Depois de Onde o Verão Vai (episódios de juventude), que estreou na Berlinale, David continua a percorrer os trilhos do Verão e a encontrar-se com as camadas da juventude. Este espaço temporal tem “muito peso” na sua vida — como tem na de qualquer adolescente, que deixou de ser há pouco tempo — porque “é a altura em que não temos nada para fazer” e tudo parece acontecer de forma mais impactante. “O aborrecimento que se tem no verão, em conjunto com o calor, sempre me pareceu despertar muita coisa nas pessoas — desejos, tensões. Parece que não se consegue esconder tão bem o que pensamos no verão”, partilha com o Gerador.

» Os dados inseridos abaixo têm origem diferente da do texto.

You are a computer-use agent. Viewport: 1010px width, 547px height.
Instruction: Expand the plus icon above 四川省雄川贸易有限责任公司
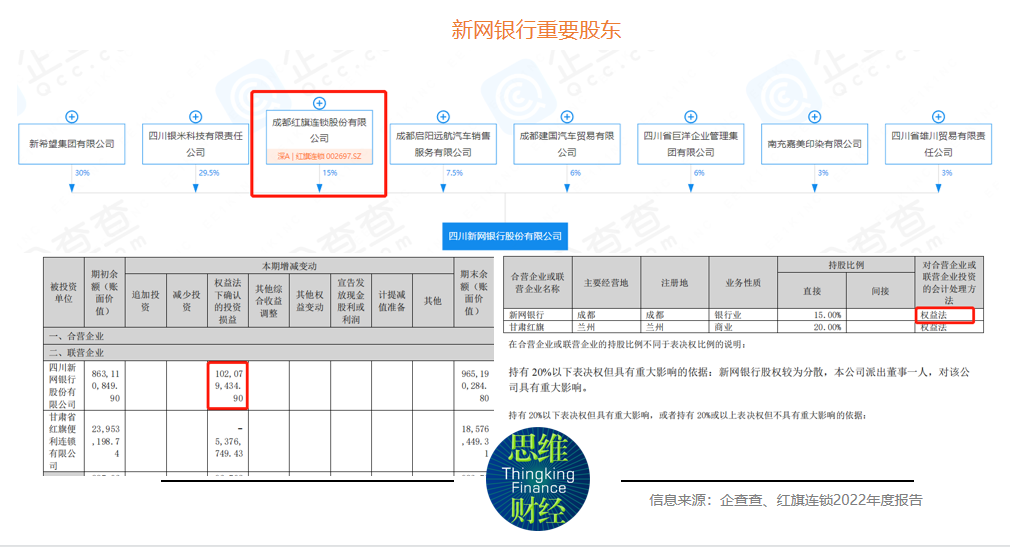[x=938, y=117]
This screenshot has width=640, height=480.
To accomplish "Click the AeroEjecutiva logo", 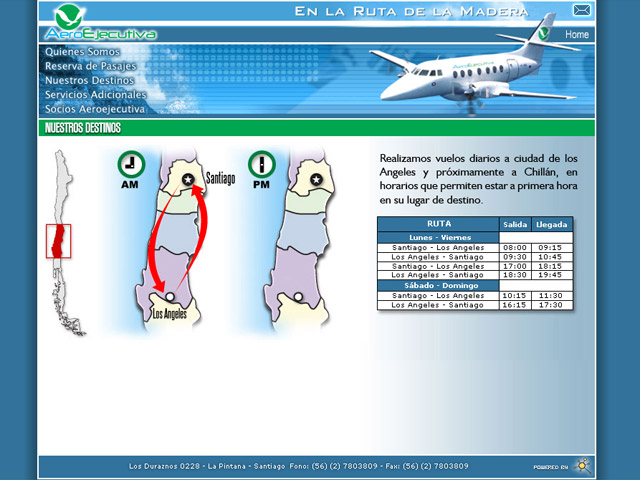I will [x=98, y=23].
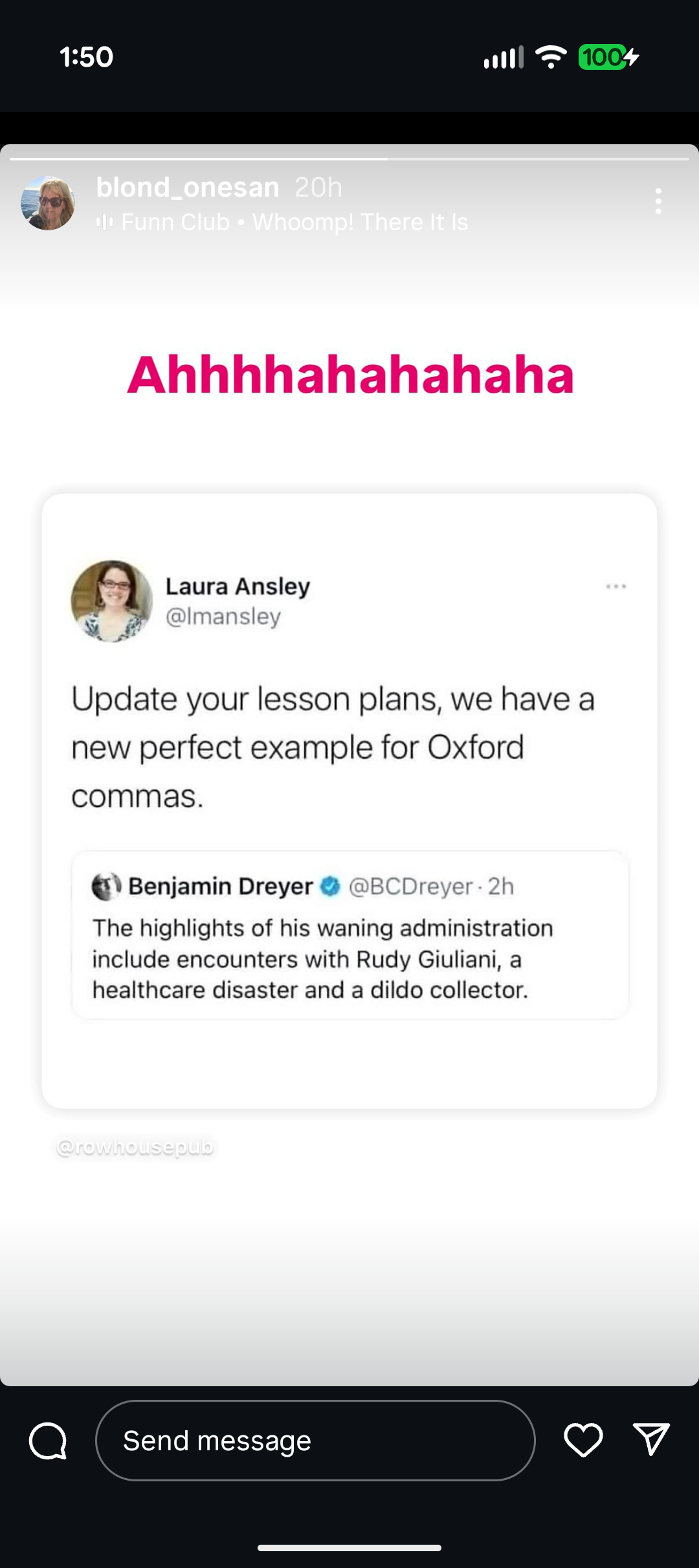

E este misto de sensações, impossíveis de esconder, é constante na curta-metragem. Protagonizado por Miguel Amorim, o filme produzido por Gabriel Abrantes desafia os limites da infância e da idade adulta, num viagem que resgata o que ainda há de inocente quando se ultrapassa essa linha — e o ritual torno da morte é o seu último reduto. Na Soalheira, a morte sente-se de uma outra forma; segundo o realizador, “é um sítio com muitos mistérios”, onde se tem “uma relação mágica com a vida e a morte, que vem da religião”.

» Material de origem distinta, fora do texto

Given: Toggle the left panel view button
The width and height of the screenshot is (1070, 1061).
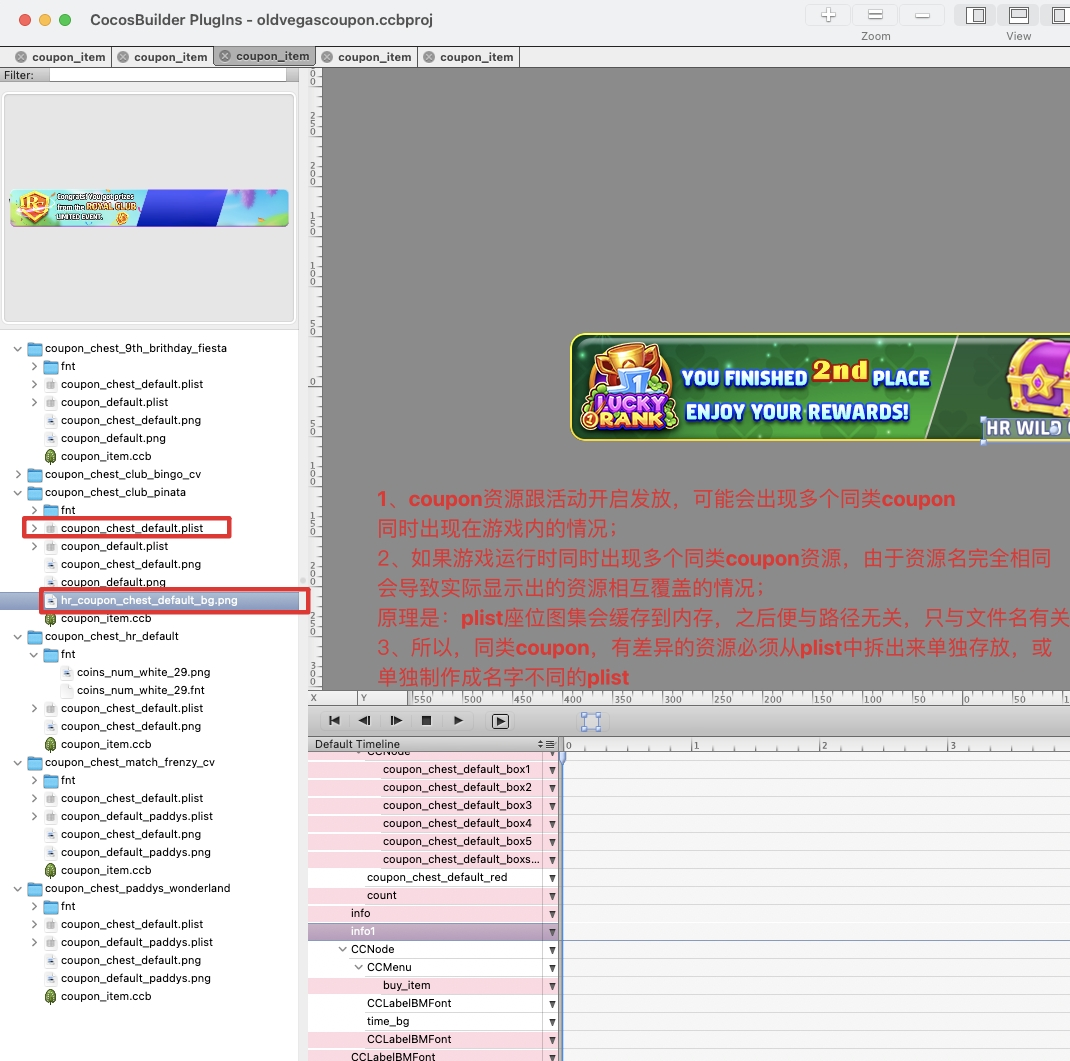Looking at the screenshot, I should pos(976,15).

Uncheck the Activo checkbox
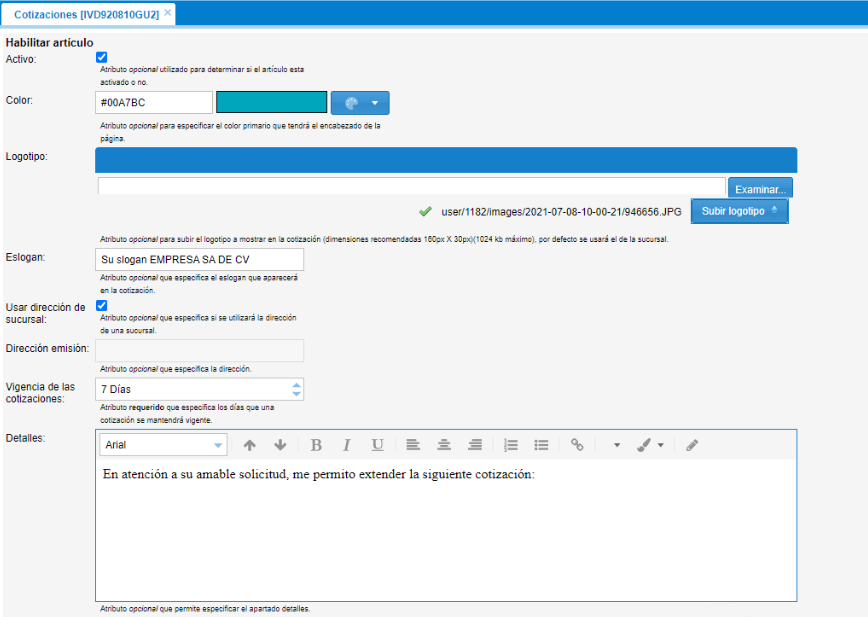click(x=101, y=58)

Além de Miguel Amorim, o elenco conta com Carla Galvão, Gabriel Salvado, Constança Alves, João Vicente, Daniela Freitas e Diogo Vale. Para David Pinheiro Vicente, era importante que o grupo fosse heterogéneo, sobretudo por “questões práticas”: “o grupo de atores mistura profissionais com não atores, dos quais dois são da Soalheira — as crianças, Gabriel e Constança. Era importante serem de lá por questões práticas, porque filmar com crianças é difícil e, sendo dali, pode fazer uma sesta na sua casa depois de filmar”. “O trabalho prévio foi de nos conhecermos, e aí percebi que tinham uma relação diferente com os animais. O menino contracena com o cordeiro e está habituado, o avô dele tem ovelhas. Isso não se pode fingir”, conta.
“O Cordeiro de Deus” é projectado na Sala Manoel de Oliveira, do Cinema São Jorge, no dia 28 de agosto às 21h45 e no Grande Auditório da Culturgest no dia 1 de setembro às 19h00. Em outubro segue para Cannes, que este ano não se realiza de forma presencial, onde tem a possibilidade de ganhar a Palma d’Ouro. Sobre a presença em Cannes, David conta que “representa um reconhecimento muito grande”. “Dá-me alegria que reconheçam o meu trabalho, mesmo no início, e que mais pessoas possam ver o meu filme, que é sempre o que desejo”.